British Journal of Ophthalmology 2006;90:856-860
EXTENDED REPORT
Short term oral minocycline treatment of meibomianitis
Department of Ophthalmology, The University of Texas Southwestern Medical Center at Dallas, Dallas, TX, USA
Correspondence to:
Correspondence to:
J P McCulley
MD The University of Texas Southwestern Medical Center, 5323 Harry Hines Blvd, Dallas, TX 75390-9057, USA; james.mcculley{at}Utsouthwestern.edu
Aim: To evaluate the clinical impact, aqueous tear parameters, and meibomian gland morphology in patients with primary meibomianitis before, during, and 3 months after a course of oral minocycline.

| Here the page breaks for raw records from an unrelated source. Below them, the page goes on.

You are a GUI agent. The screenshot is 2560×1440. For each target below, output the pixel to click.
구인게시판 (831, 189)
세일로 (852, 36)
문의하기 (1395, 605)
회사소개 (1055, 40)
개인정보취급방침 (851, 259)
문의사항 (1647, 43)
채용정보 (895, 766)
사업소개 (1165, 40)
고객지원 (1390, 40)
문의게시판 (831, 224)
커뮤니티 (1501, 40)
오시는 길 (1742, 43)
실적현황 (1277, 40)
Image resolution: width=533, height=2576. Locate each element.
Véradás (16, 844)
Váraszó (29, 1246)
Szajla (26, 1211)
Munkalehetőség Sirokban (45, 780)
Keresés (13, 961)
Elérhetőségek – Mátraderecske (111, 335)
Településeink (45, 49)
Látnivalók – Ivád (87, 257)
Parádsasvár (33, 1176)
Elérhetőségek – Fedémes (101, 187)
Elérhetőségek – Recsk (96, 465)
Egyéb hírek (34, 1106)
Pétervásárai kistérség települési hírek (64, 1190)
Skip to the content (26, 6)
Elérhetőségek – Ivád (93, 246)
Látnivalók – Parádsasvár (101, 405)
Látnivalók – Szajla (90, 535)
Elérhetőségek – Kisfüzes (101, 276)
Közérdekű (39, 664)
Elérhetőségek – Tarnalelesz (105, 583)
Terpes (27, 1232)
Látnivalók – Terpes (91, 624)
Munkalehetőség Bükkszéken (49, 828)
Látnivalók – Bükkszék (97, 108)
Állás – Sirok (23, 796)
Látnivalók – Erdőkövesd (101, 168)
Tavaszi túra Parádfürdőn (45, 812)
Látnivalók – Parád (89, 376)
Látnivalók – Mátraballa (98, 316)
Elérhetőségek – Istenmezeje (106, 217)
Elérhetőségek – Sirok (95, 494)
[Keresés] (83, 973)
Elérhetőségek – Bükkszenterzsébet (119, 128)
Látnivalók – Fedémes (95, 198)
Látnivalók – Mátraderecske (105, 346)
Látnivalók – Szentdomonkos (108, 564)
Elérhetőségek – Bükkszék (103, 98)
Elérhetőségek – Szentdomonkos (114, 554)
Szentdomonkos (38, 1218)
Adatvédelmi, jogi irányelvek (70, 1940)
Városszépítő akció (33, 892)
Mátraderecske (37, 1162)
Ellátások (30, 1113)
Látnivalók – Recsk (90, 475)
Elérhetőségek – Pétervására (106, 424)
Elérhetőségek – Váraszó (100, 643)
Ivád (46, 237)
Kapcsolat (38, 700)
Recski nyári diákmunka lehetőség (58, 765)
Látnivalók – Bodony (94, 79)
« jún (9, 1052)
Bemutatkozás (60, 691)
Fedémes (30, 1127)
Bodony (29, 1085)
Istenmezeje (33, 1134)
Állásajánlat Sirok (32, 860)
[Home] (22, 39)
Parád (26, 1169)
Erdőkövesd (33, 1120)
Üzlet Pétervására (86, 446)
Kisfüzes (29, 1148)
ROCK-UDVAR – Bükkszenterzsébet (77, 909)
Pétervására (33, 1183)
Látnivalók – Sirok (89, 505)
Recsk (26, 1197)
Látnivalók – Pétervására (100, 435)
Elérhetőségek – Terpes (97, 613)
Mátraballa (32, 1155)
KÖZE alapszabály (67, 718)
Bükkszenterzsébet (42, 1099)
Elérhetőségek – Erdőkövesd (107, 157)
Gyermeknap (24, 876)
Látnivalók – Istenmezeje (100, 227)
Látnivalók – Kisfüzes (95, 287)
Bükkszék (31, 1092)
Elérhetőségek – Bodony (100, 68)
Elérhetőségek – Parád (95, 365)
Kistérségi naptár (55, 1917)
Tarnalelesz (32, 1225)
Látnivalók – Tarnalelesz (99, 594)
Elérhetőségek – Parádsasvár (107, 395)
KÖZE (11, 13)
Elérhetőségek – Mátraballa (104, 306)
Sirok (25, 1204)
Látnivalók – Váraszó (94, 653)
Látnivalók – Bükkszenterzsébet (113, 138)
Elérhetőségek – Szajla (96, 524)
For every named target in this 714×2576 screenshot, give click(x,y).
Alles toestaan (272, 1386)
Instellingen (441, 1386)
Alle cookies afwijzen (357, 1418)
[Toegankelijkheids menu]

Methods: 16 patients were prospectively enrolled, 11 male and five female (mean age 69 years old). Each patient received routine clinical evaluations before, after 3 months therapy, and at 6 month study follow up visit. The clinical appearance, tear volume, flow and turnover, evaporation, Schirmer I test, meibomian gland dropout, lissamine green staining, and bacteriology wer evaluated.
Results: Improvement was observed in clinical signs of meibomianitis at the second and third visits. Microbial culture findings improved. Decreased aqueous tear volume and flow, and increased evaporation rate range at 3545% relative humidity (RH) (p<0.05) were also detected. Other related tear parameters did not change. Meibomian gland dropout showed no improvement.
Conclusions: 3 months of oral minocycline resulted in clinical improvements in all meibomianitis signs that persisted for at least 3 months after discontinuation despite decreased aqueous tear volume and flow with increased evaporation (3545% RH). However, there was improvement in the turbidity of secretions. Short term minocycline therapy probably has efficacy in the management of meibomianitis that extends beyond eradication of bacteria.